As a first-tier state in terms of presidential election politics, candidates are ramping up their campaigns to meet the expectations of Iowa voters. And while the Midwestern state is not at the top of most lists in terms of its association with immigration, Iowa voters have given the issue some thought.
In an opinion article published on TheGazette.com, Linn County Supervisor Brent Olsen blatantly calls on candidates—specifically Republicans– to address immigration in a serious and genuine way. This is essential for any serious contender for the nomination, he writes in the editorial that ran on July 18, While some candidates are willing to “pander to the small but vocal crowd of voters” who favor an “electrified ‘great wall’ on the southern border,” this approach leads to nowhere.

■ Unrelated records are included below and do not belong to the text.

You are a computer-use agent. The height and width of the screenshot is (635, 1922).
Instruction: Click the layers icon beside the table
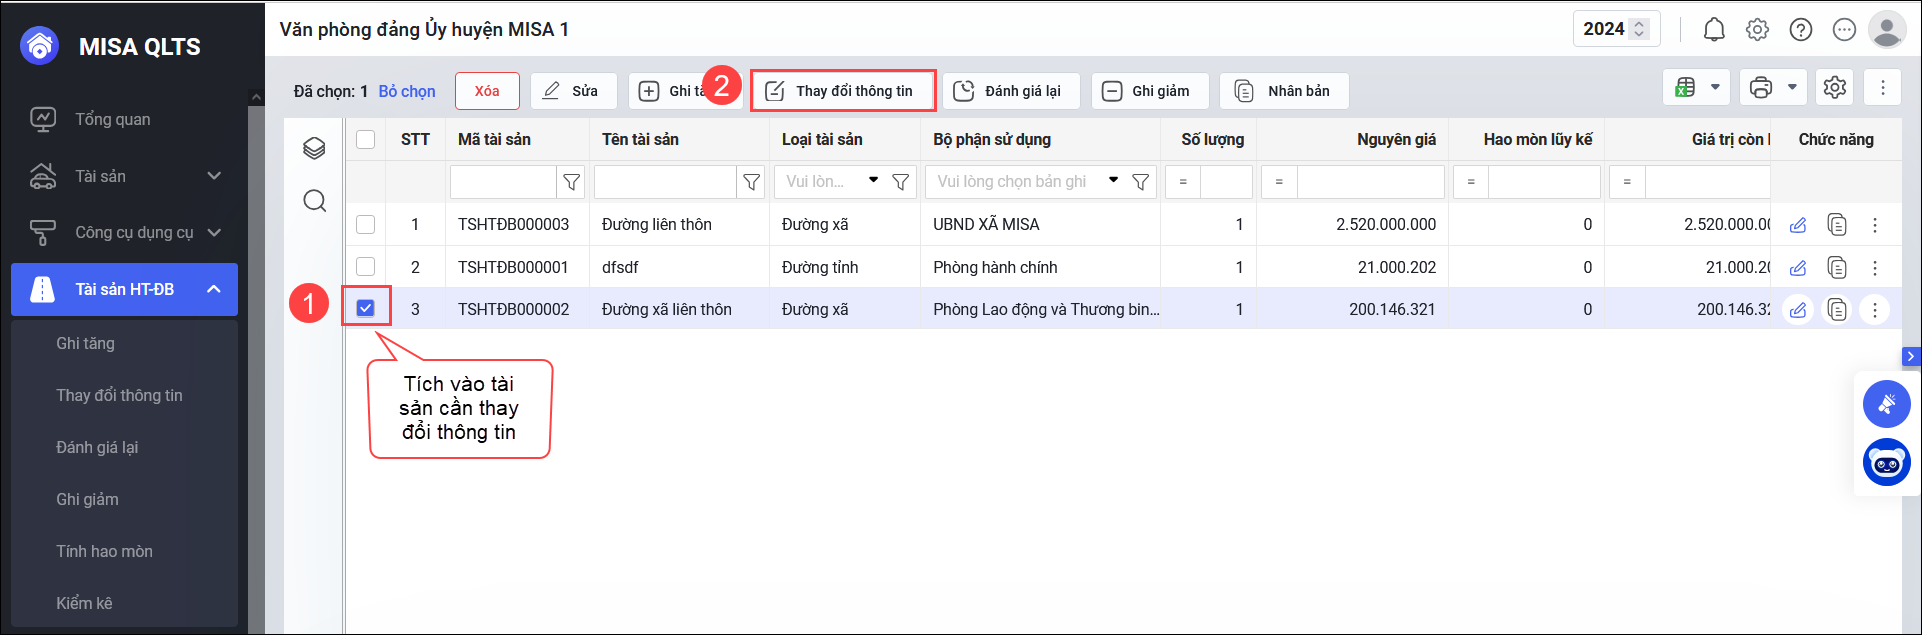click(x=314, y=149)
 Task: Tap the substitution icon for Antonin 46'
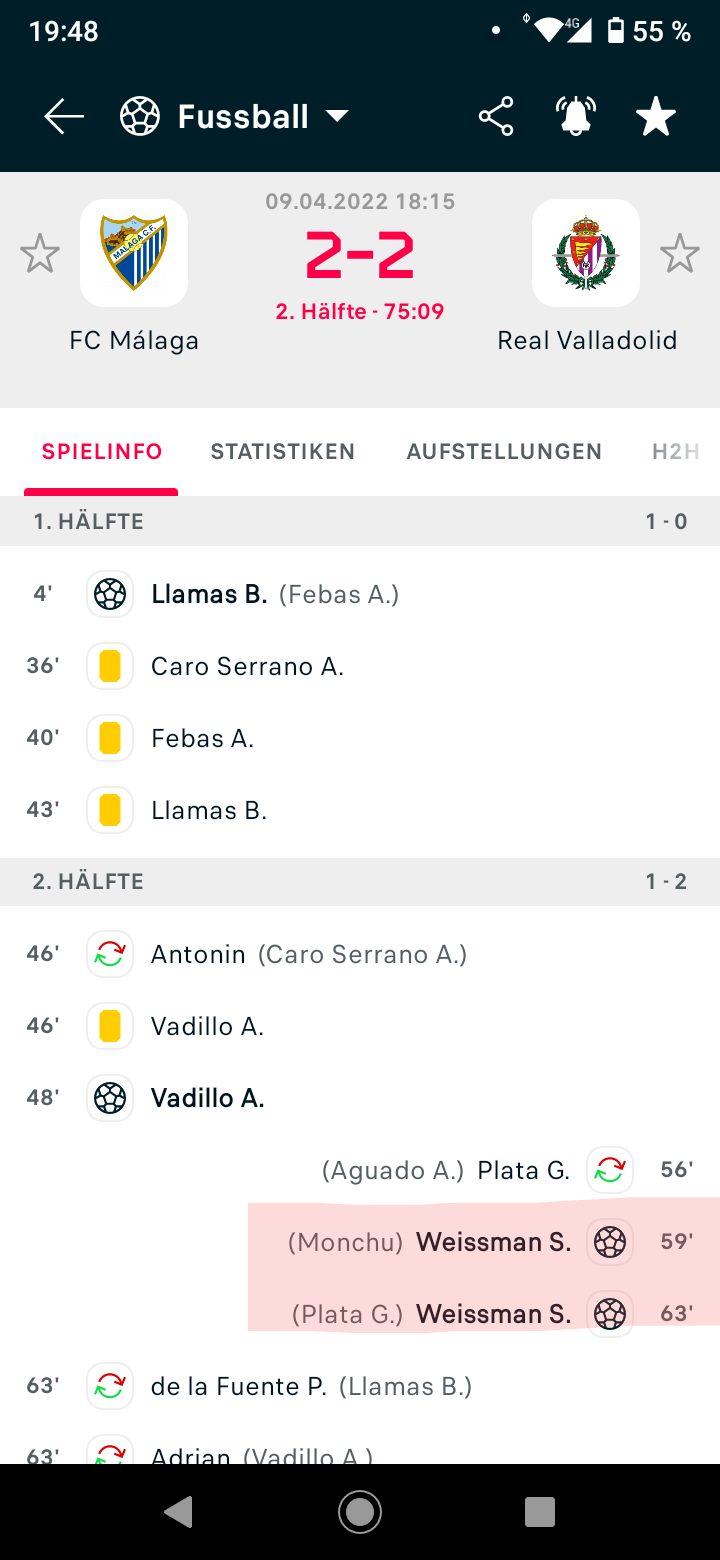coord(110,954)
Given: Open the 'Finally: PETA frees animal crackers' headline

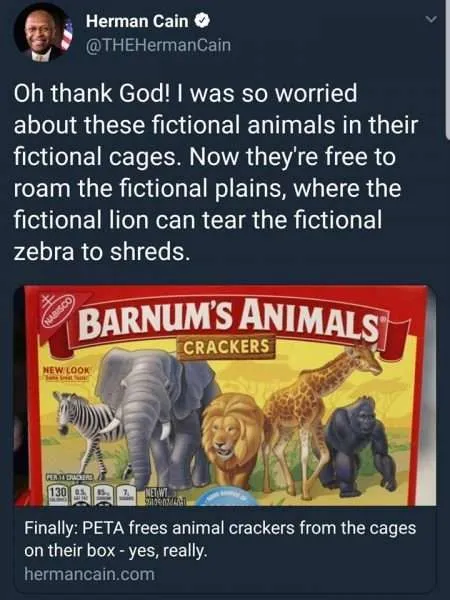Looking at the screenshot, I should pos(220,539).
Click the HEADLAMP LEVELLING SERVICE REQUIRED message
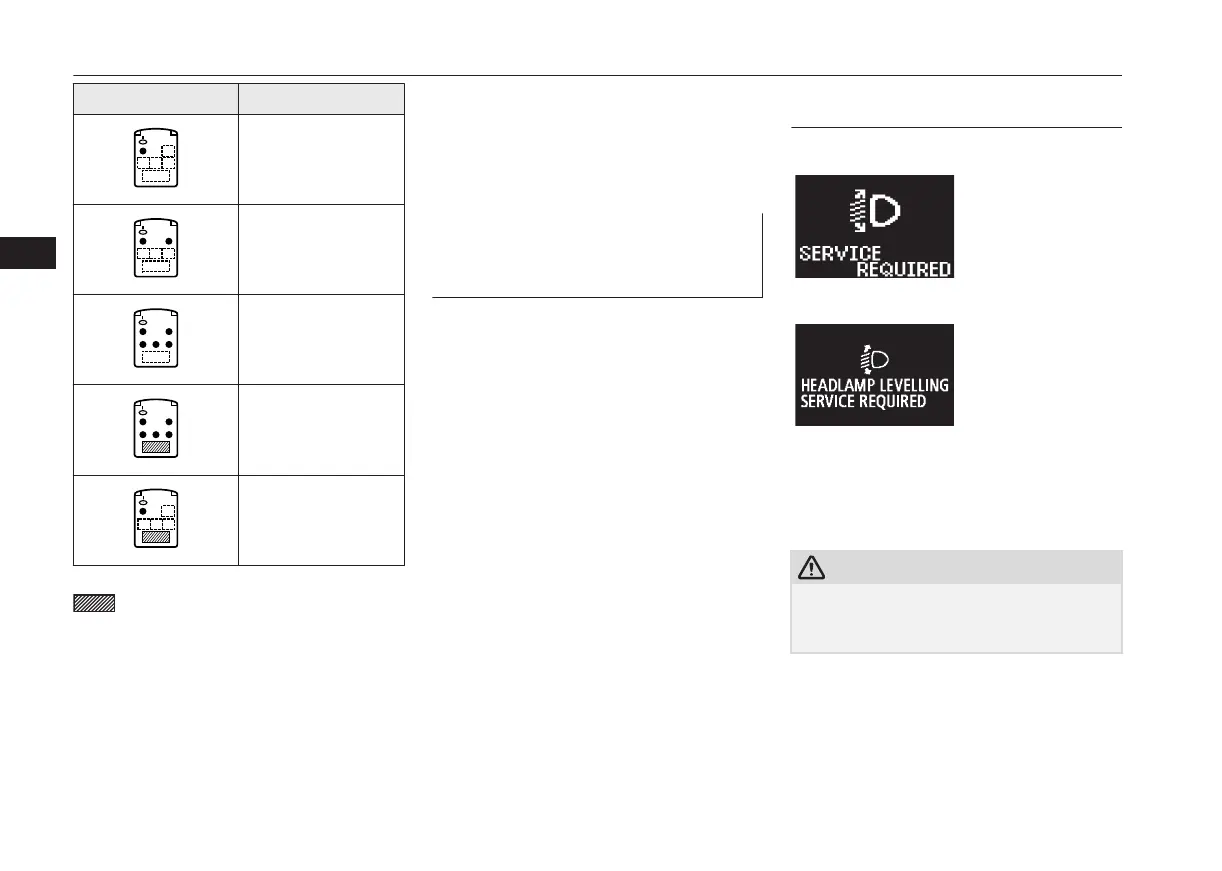The height and width of the screenshot is (871, 1222). coord(874,393)
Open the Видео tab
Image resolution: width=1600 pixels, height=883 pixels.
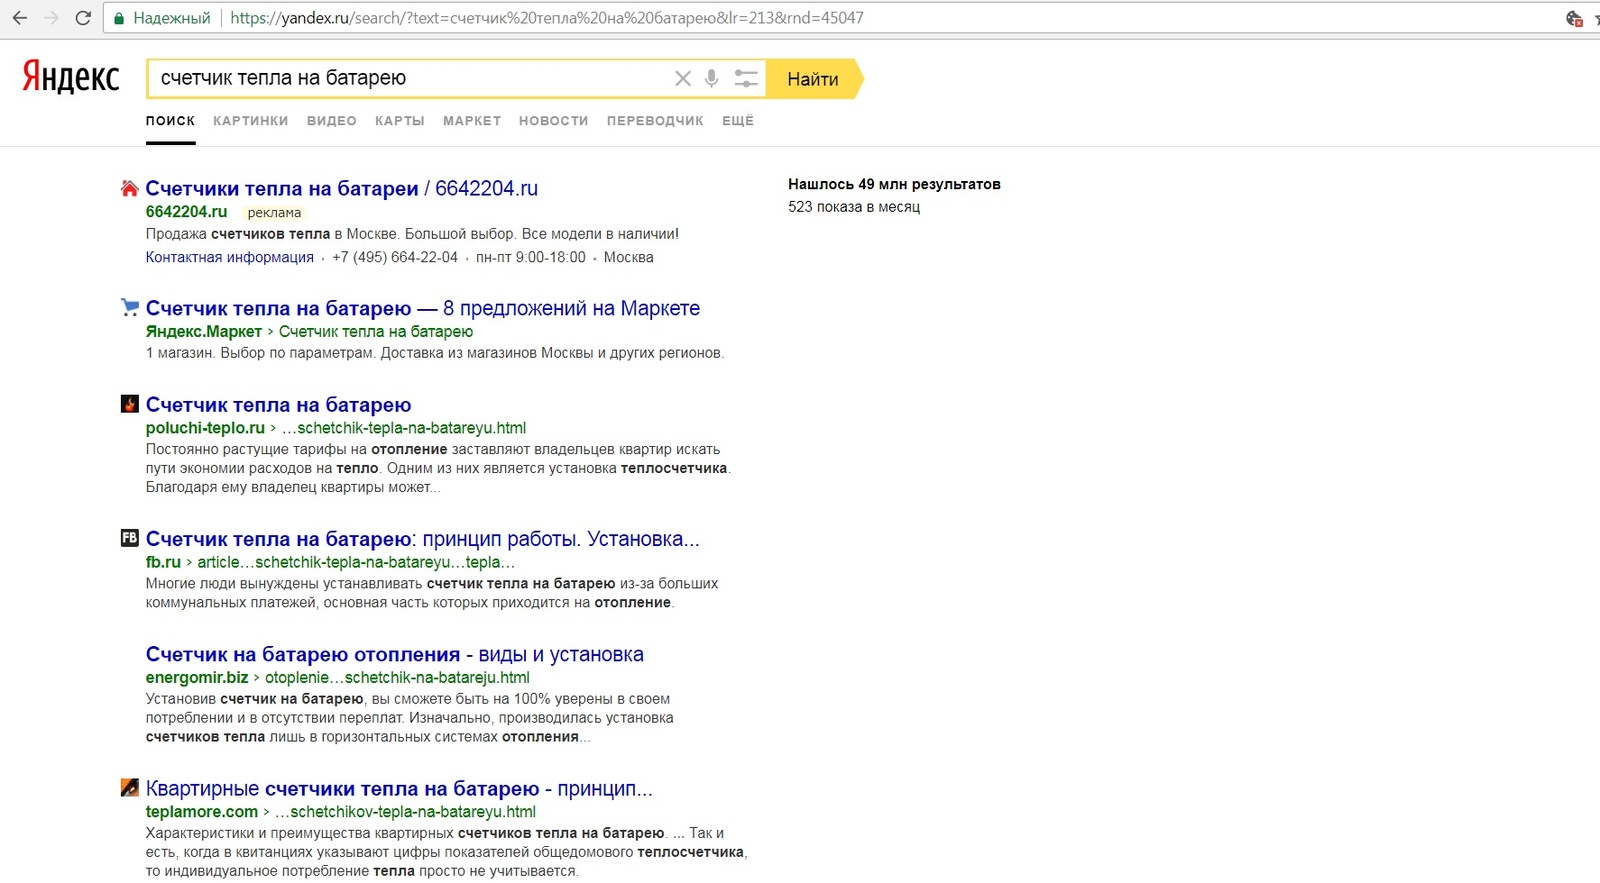(x=331, y=121)
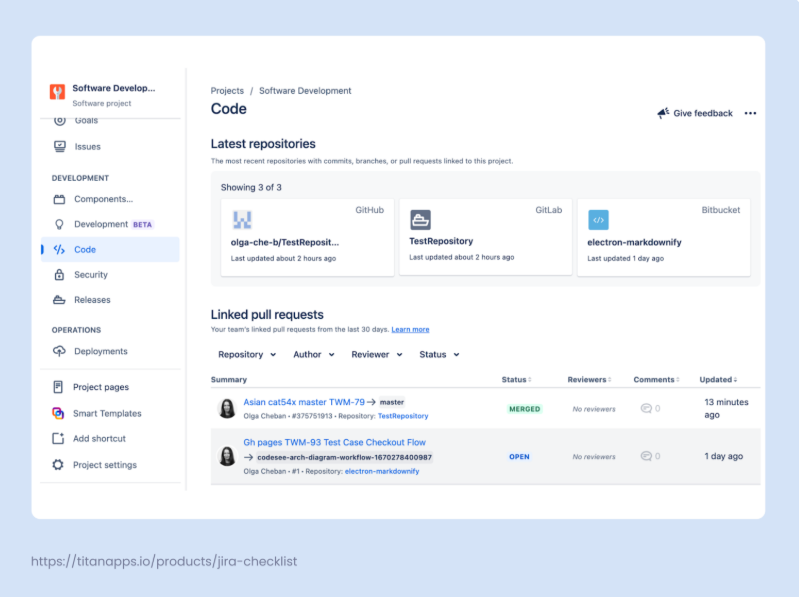Open the three-dot more actions menu
Image resolution: width=799 pixels, height=597 pixels.
tap(750, 114)
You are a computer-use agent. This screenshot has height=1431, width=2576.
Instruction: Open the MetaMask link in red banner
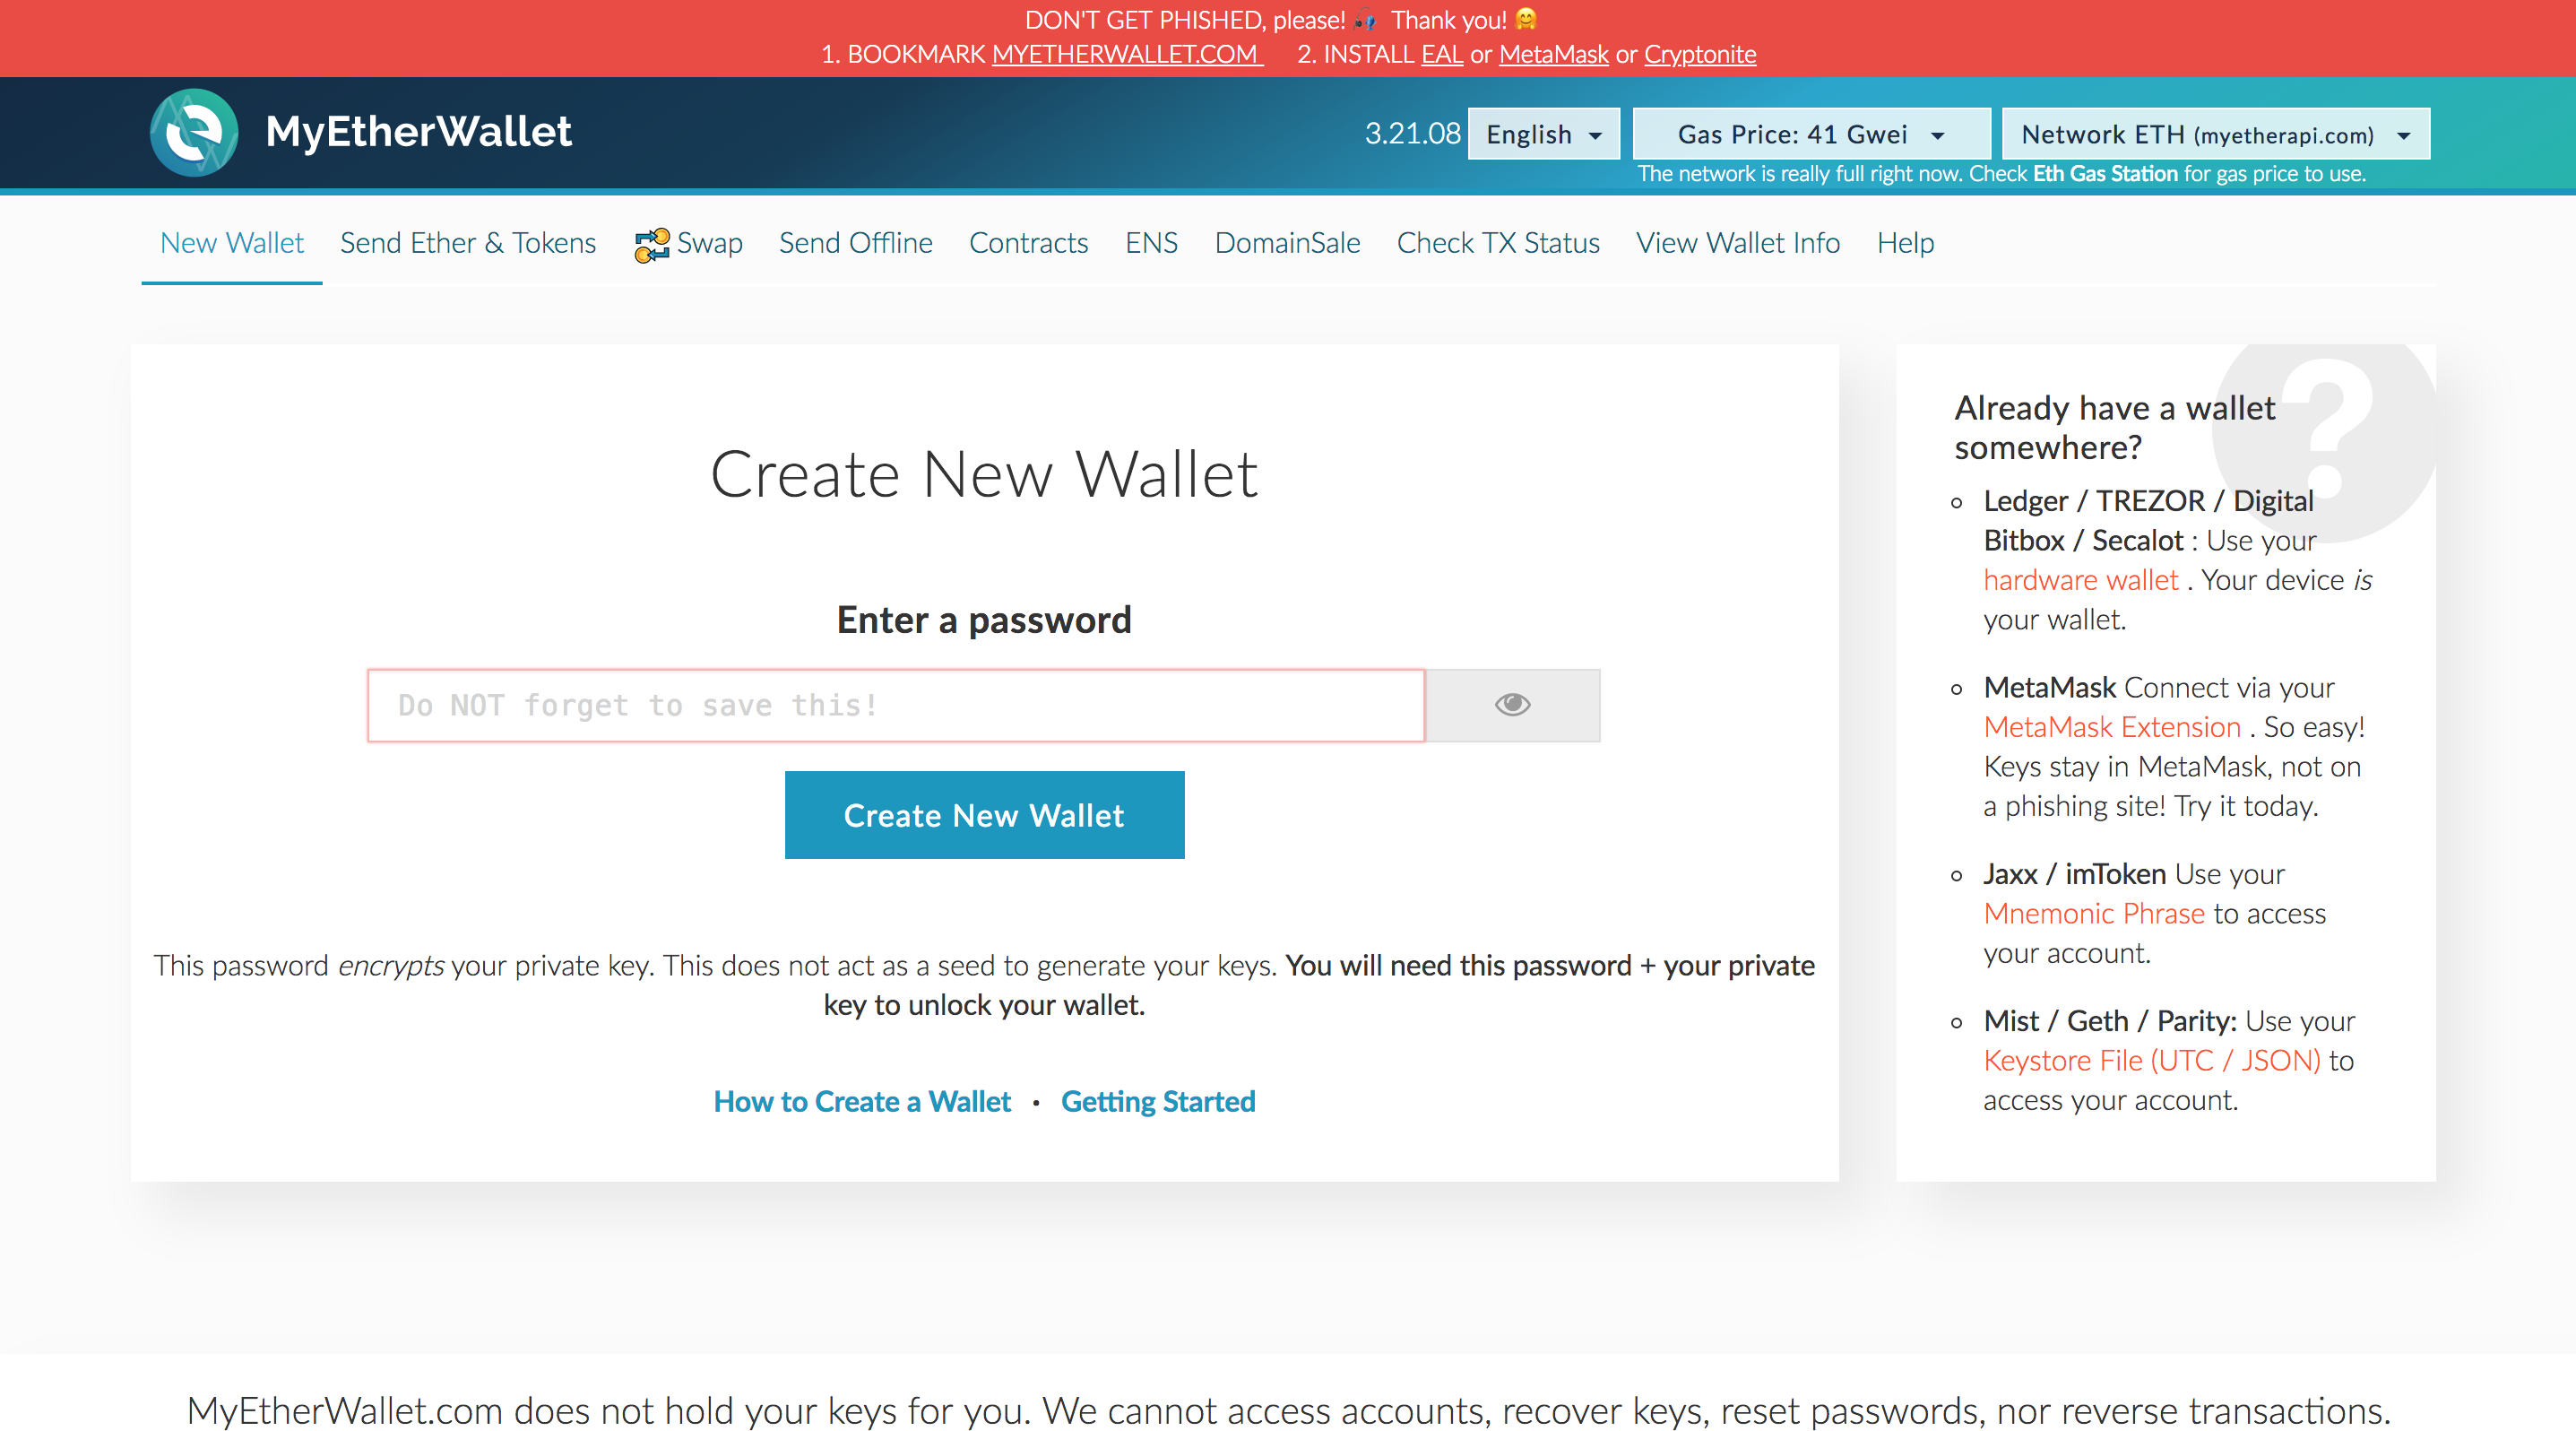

According to a Partnership for a New American Economy and Burning Glass Consulting poll, only 17 percent of Iowa GOP voters favor mass deportations. What Iowa Republicans are looking for on the immigration issue are those candidates who offer “more though-fueled, realistic and compassionate” solutions.
“Over 81 percent of Iowa Republican caucus voters said they would support a candidate with a multi-step plan for moving undocumented immigrants to some form of legal status,” Olsen writes. “That should be enough to throw cold water on the efforts of the anti-immigration extremists.”
Olsen’s urging of GOP candidates to offer solid solutions around immigration– instead of platitudes aimed at the most extreme voters within the party—centers on the practical. Critical groups in the 2016 election, he says, are voters under the age of 35 and college-educated white women.
“These key electoral groups show no patience for anti-immigration extremism,” the editorial says.
Rhetoric between now and the day of the caucus, currently scheduled for Feb. 1, 2016, will tell us if candidates heeded Olsen’s advice.